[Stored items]
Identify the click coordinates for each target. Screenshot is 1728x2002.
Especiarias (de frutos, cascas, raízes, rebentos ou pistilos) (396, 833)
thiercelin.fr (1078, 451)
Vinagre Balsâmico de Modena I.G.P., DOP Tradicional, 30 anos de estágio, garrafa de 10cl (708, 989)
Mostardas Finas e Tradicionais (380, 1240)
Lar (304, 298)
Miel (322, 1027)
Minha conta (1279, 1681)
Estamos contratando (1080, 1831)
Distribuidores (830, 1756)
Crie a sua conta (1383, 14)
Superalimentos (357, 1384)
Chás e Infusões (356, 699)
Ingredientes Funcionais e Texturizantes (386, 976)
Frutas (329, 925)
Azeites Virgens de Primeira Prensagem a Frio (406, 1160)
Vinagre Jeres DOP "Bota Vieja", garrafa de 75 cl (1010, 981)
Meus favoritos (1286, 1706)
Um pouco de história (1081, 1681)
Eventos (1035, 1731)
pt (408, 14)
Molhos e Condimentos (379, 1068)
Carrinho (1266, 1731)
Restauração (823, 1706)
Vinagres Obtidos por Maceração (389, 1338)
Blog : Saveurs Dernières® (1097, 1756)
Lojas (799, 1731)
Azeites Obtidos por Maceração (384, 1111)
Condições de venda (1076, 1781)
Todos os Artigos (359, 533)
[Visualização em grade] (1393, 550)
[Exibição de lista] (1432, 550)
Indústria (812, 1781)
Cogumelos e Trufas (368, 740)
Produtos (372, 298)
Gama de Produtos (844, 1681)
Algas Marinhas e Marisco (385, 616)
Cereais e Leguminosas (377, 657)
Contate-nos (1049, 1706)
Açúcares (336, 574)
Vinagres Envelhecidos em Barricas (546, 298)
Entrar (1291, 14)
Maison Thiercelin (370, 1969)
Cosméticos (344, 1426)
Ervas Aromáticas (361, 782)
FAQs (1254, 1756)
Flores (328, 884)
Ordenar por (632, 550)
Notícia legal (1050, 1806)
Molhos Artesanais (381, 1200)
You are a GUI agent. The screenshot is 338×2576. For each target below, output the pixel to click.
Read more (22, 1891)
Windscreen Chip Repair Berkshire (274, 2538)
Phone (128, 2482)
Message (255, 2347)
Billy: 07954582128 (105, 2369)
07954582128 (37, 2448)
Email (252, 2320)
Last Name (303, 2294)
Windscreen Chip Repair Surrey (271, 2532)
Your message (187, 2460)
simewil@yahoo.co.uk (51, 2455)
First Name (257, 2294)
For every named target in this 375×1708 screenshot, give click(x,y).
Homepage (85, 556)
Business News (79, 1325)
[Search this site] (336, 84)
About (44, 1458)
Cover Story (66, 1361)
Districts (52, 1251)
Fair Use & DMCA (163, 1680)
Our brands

_WORK ITEM_. From the line containing "Meus favoritos (1286, 1706)" to the final line of the entries, print every line exactly and nothing else.

_ANSWER BOX_.
Meus favoritos (1286, 1706)
Um pouco de história (1081, 1681)
Eventos (1035, 1731)
pt (408, 14)
Molhos e Condimentos (379, 1068)
Carrinho (1266, 1731)
Restauração (823, 1706)
Vinagres Obtidos por Maceração (389, 1338)
Blog : Saveurs Dernières® (1097, 1756)
Lojas (799, 1731)
Azeites Obtidos por Maceração (384, 1111)
Condições de venda (1076, 1781)
Todos os Artigos (359, 533)
[Visualização em grade] (1393, 550)
[Exibição de lista] (1432, 550)
Indústria (812, 1781)
Cogumelos e Trufas (368, 740)
Produtos (372, 298)
Gama de Produtos (844, 1681)
Algas Marinhas e Marisco (385, 616)
Cereais e Leguminosas (377, 657)
Contate-nos (1049, 1706)
Açúcares (336, 574)
Vinagres Envelhecidos em Barricas (546, 298)
Entrar (1291, 14)
Maison Thiercelin (370, 1969)
Cosméticos (344, 1426)
Ervas Aromáticas (361, 782)
FAQs (1254, 1756)
Flores (328, 884)
Ordenar por (632, 550)
Notícia legal (1050, 1806)
Molhos Artesanais (381, 1200)
You are a GUI agent. The screenshot is 338×2576. For each target below, output the pixel to click.
Read more (22, 1891)
Windscreen Chip Repair Berkshire (274, 2538)
Phone (128, 2482)
Message (255, 2347)
Billy: 07954582128 (105, 2369)
07954582128 (37, 2448)
Email (252, 2320)
Last Name (303, 2294)
Windscreen Chip Repair Surrey (271, 2532)
Your message (187, 2460)
simewil@yahoo.co.uk (51, 2455)
First Name (257, 2294)
For every named target in this 375×1708 screenshot, give click(x,y).
Homepage (85, 556)
Business News (79, 1325)
[Search this site] (336, 84)
About (44, 1458)
Cover Story (66, 1361)
Districts (52, 1251)
Fair Use & DMCA (163, 1680)
Our brands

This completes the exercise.